Figure 10. Learning curves for (a) porosity, (b) water saturation.

Leave-One-Well-Out (LOWO) cross-validation was employed on the seven-well training dataset to quantify model robustness and check for overfitting. This technique systematically holds out data from one well at a time for validation while training on the remaining wells, ensuring the model’s performance is assessed on entirely unseen spatial/geological contexts. This mitigates overfitting by preventing the model from memorizing training-specific patterns and promotes generalization across diverse well conditions. Figures 11a,b demonstrate the LOWO-validated performance for porosity and water saturation predictions. These dual-axis bar charts show R 2 and RMSE for each held-out well. Hatched bars indicate the Hybrid_Hyper_XGB scenario; solid bars indicate Stacked_Hybrid_Full. Consistently high R 2 (>0.8 for most wells in porosity; variable but generally >0.7 in water saturation) and low RMSE (e.g., <1.2 for porosity across wells) confirm robust generalization without signs of overfitting, such as inflated training metrics degrading on validation.

Figure 11
Bar charts comparing R² scores and RMSE values for various wells. Chart (a) shows high R² and RMSE for Well 4, with other wells having varying scores. Chart (b) displays similar data with different scale on RMSE axis. Stacked Hybrid Full and Hybrid Hyper XGB methods are represented.

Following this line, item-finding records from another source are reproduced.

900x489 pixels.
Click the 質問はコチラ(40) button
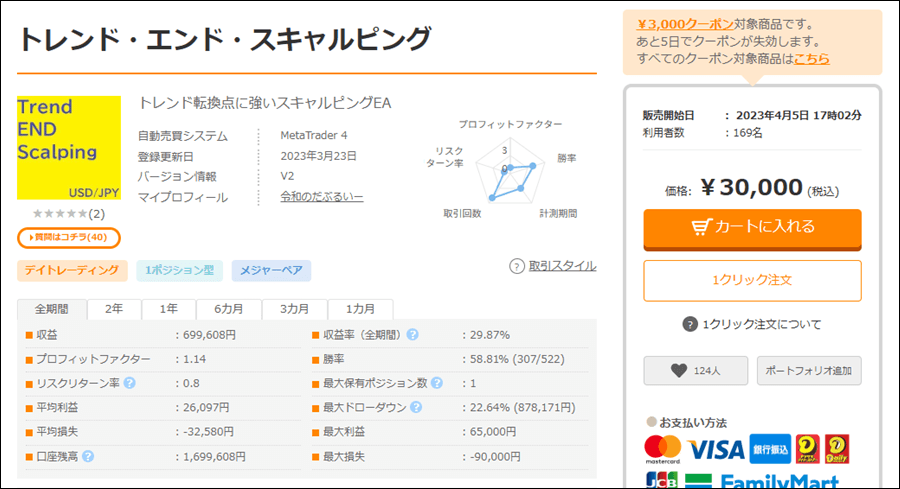click(69, 238)
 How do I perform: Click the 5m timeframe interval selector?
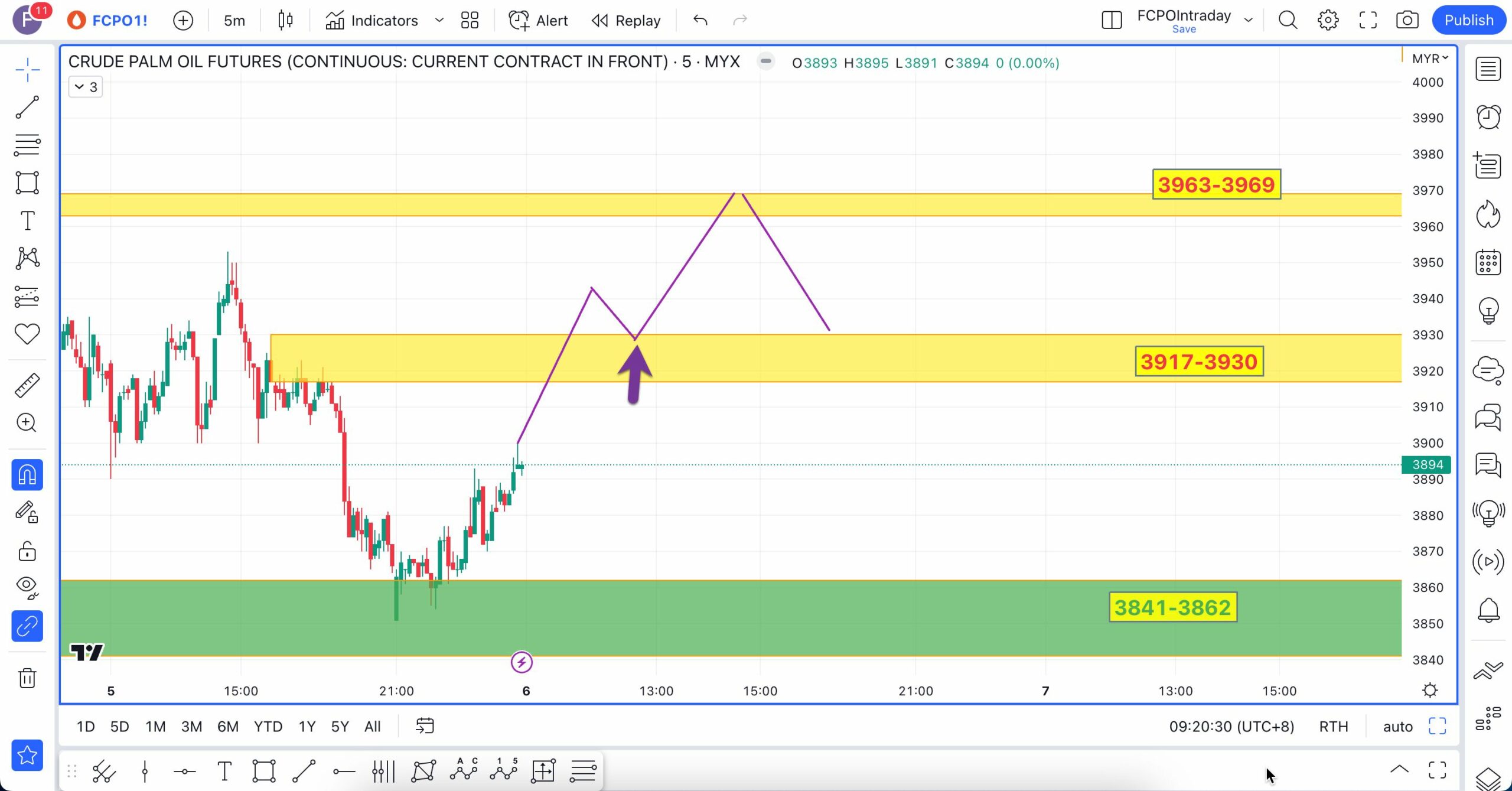(234, 21)
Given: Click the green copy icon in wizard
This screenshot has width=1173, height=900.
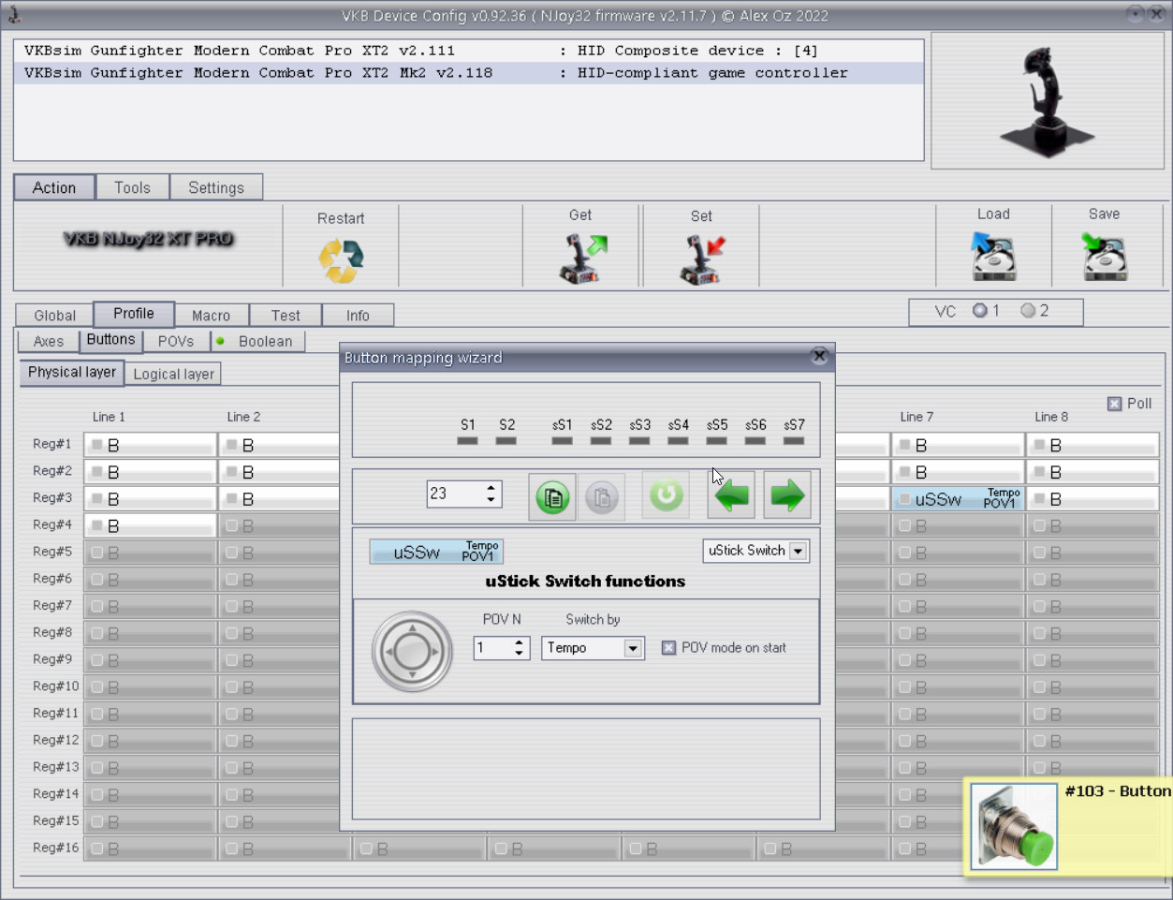Looking at the screenshot, I should pyautogui.click(x=552, y=497).
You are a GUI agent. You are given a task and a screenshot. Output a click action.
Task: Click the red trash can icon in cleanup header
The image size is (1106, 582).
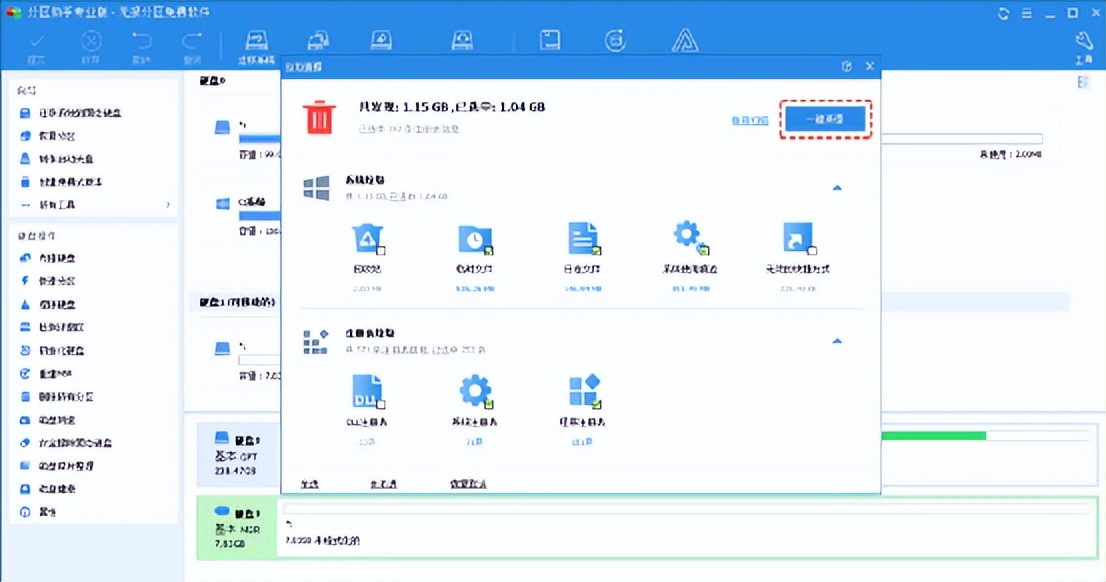pyautogui.click(x=317, y=117)
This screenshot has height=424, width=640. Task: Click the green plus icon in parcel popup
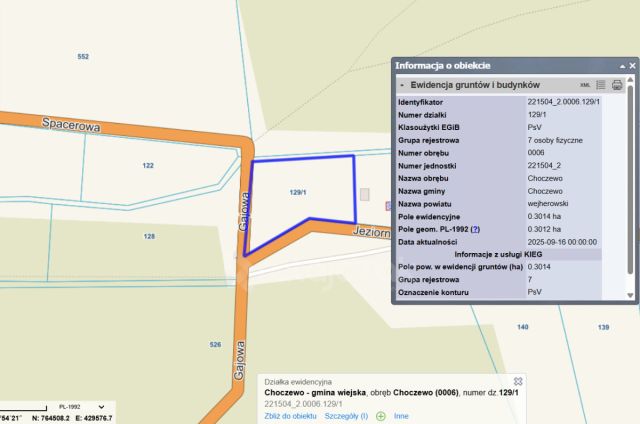coord(381,416)

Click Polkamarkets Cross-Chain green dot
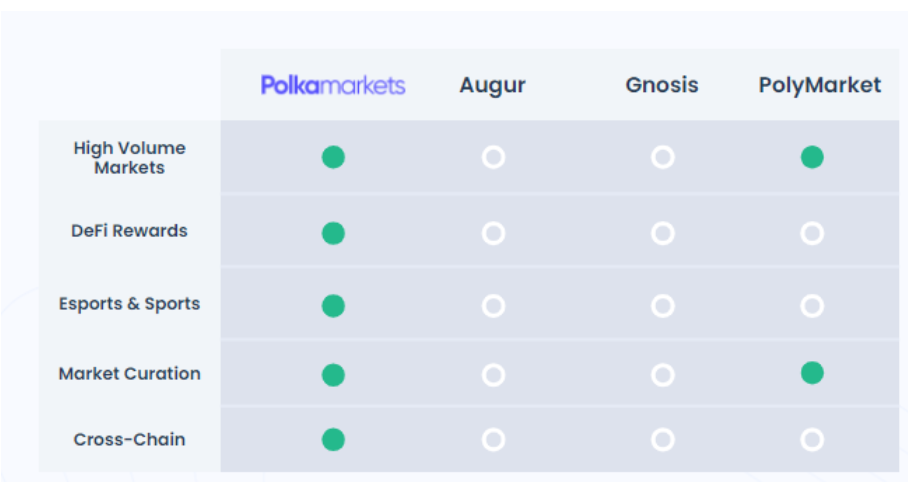point(334,440)
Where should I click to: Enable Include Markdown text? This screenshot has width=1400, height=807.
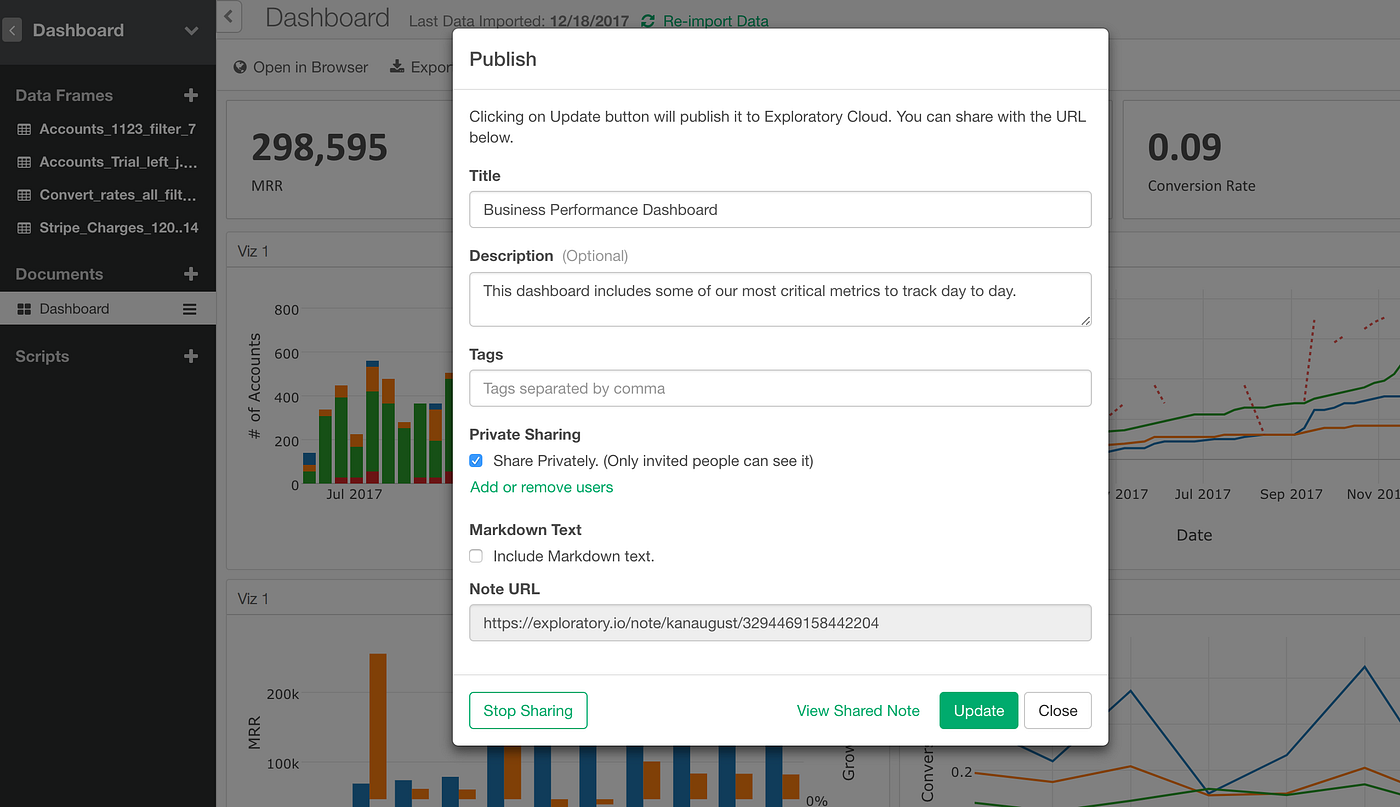click(476, 555)
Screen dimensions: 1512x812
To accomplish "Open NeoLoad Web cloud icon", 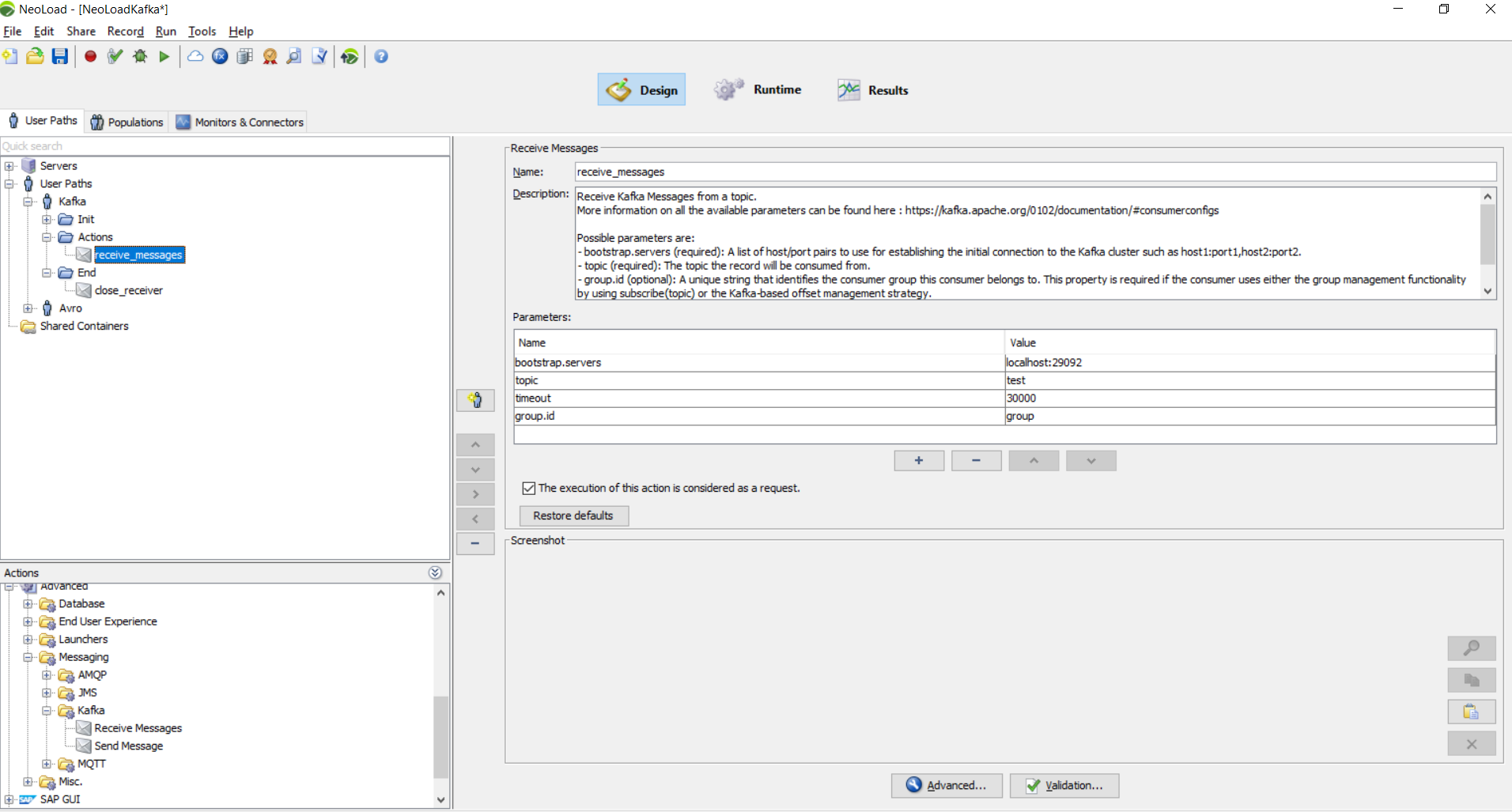I will (195, 56).
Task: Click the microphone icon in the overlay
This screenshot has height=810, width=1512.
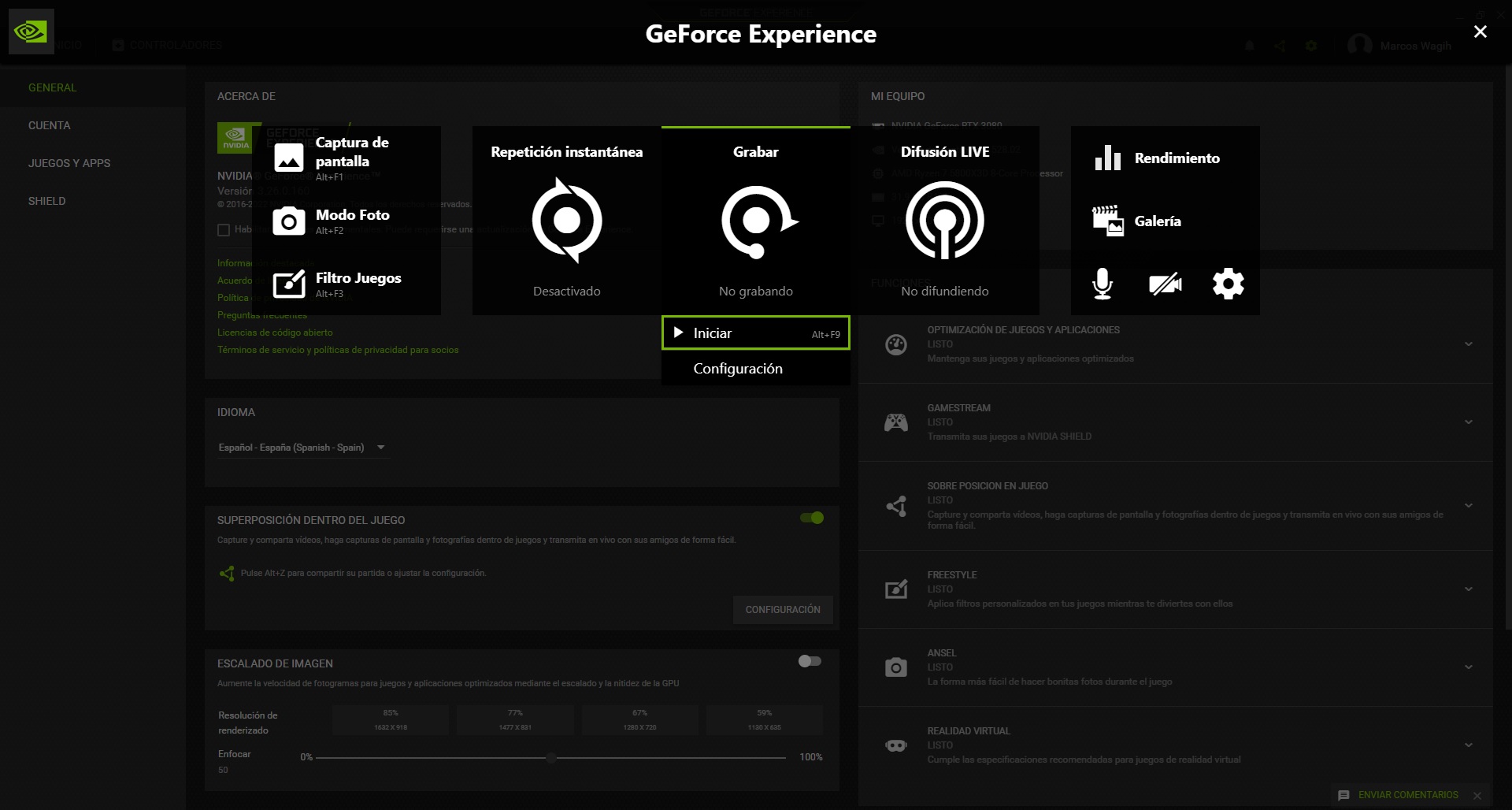Action: (x=1102, y=284)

Figure 11. Cross-well performance evaluation on training data (a) porosity and (b) water saturation.

4.4 Depth-wise well-log predictions

To quantify the impact of the post hoc physics constraints, we performed an ablation by comparing pure ensemble predictions that is pre-blending (Stacked_Hybrid_Pure) against the physics-constrained version (Stacked_Hybrid_Full). Metrics (Table 2) reveal blended boosts R 2 by 2%–4% (e.g., 0.8945 to 0.826 for porosity aggregate; 95% CI [0.88, 0.90]) and reduces MAE by 10%–15% versus pure, with narrower residuals in low-porosity (<5%) zones (Figure 12). This outperforms direct Wyllie/Archie baselines (Traditional) (R 2 = 0.47/0.58), while stabilizing variance, confirming soft constraints mitigate overfitting without restricting high-fidelity predictions. Depth overlays (Figure 13) highlight improved tracking of shaly transitions, validating geological consistency. These gains underscore the post hoc approach as a scalable PIML bridge for tight reservoirs.

Table 2
www.frontiersin.org

Table 2. Ablation metrics.

Figure 12
Three plots, labeled (a), (b), and (c), show porosity percentages against depth in meters, ranging from 1920 to 2040. Each plot includes lines for actual values, Stacked_Hybrid_Pure, Stacked_Hybrid_Full, and Traditional methods, depicted in different colors and styles. The X-axis represents porosity percentage, while the Y-axis represents depth in meters.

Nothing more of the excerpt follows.